French far-right leader Marine Le Pen held talks in Egypt with Al-Azhar that broached the top Sunni Muslim body's "serious concerns" over her party's stance on Islam, it said.
National Front president Le Pen met late Thursday with Ahmed El-Tayeb, grand imam of Al-Azhar, at its Cairo headquarters during which he questioned her organisation's "hostile opinions towards Islam and Muslims", an Al-Azhar statement said.
El-Tayeb added that the National Front's "opinions must be reviewed and corrected".
The National Front, which had a strong showing in local elections in March, has campaigned on politically explosive issues of immigration and the integration of Islam into French society after the Paris Islamist attacks.
Le Pen, who did not wear a veil during the meeting, "recognised the need to not confuse Islam with the violent acts committed" in its name, Al-Azhar said.

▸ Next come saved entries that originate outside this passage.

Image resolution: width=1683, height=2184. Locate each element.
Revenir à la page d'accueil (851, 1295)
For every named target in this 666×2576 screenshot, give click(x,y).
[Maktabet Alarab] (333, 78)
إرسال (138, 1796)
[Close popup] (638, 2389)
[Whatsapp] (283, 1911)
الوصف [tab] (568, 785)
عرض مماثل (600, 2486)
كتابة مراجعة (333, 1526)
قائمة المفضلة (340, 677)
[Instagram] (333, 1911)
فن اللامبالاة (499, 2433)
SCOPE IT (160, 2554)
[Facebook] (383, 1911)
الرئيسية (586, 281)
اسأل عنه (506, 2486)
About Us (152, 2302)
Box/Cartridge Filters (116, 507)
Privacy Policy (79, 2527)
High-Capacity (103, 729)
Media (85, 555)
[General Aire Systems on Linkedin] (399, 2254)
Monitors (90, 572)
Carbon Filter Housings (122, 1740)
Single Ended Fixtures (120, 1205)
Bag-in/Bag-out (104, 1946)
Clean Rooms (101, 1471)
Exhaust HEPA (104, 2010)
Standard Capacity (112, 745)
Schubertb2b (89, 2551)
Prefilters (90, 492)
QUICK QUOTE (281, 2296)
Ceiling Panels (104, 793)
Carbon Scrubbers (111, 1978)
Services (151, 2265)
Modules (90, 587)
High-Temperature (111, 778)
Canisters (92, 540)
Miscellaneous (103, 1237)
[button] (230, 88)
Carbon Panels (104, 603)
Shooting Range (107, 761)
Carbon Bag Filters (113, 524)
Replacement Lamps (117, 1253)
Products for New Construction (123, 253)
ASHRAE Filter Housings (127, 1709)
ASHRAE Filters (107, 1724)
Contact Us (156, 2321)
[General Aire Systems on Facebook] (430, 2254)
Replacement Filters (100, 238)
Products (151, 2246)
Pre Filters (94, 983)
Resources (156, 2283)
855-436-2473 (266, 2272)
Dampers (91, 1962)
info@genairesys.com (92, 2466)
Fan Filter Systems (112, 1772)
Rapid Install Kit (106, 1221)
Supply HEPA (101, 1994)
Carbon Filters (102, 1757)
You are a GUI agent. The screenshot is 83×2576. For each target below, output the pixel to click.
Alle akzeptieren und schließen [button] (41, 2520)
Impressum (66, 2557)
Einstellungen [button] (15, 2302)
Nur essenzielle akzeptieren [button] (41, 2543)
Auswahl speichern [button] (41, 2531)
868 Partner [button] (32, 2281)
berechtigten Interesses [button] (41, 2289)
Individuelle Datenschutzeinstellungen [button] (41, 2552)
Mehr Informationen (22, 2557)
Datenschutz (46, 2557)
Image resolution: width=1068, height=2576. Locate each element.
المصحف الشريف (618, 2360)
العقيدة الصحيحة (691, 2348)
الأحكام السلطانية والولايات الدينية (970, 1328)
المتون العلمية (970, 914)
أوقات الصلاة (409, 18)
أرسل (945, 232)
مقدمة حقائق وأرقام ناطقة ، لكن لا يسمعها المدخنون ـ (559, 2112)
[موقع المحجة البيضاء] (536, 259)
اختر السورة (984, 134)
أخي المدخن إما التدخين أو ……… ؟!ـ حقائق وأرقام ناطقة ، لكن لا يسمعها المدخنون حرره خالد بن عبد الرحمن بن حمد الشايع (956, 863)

The National Front leader tweeted: "Meeting in Cairo with the highest Sunni authority: strong agreement on the fight against extremism."
Thursday's talks were conducted at Le Pen's request, Al-Azhar said, "to discuss matters related to erroneous ideas and concepts about Islam and extremist ideologies and racism
that some Muslims in Europe are suffering from."
The millennium-old institution has emerged as a leading theological centre of Sunni Islam, the main branch of the religion, and shows a will to promote "moderate Islam and dialogue with Christians."
Al-Azhar supervises a system of universities across the country offering courses to tens of thousands of Muslim students from around the world.
It also administers a system of semi-religeous education from elementary to high school across the country.
It was founded in 970 by the Shia Fatimid dynasty that ruled Egypt between 969 and 1171, but was converted to Sunni Islam after a Sunni dynasty took over the country.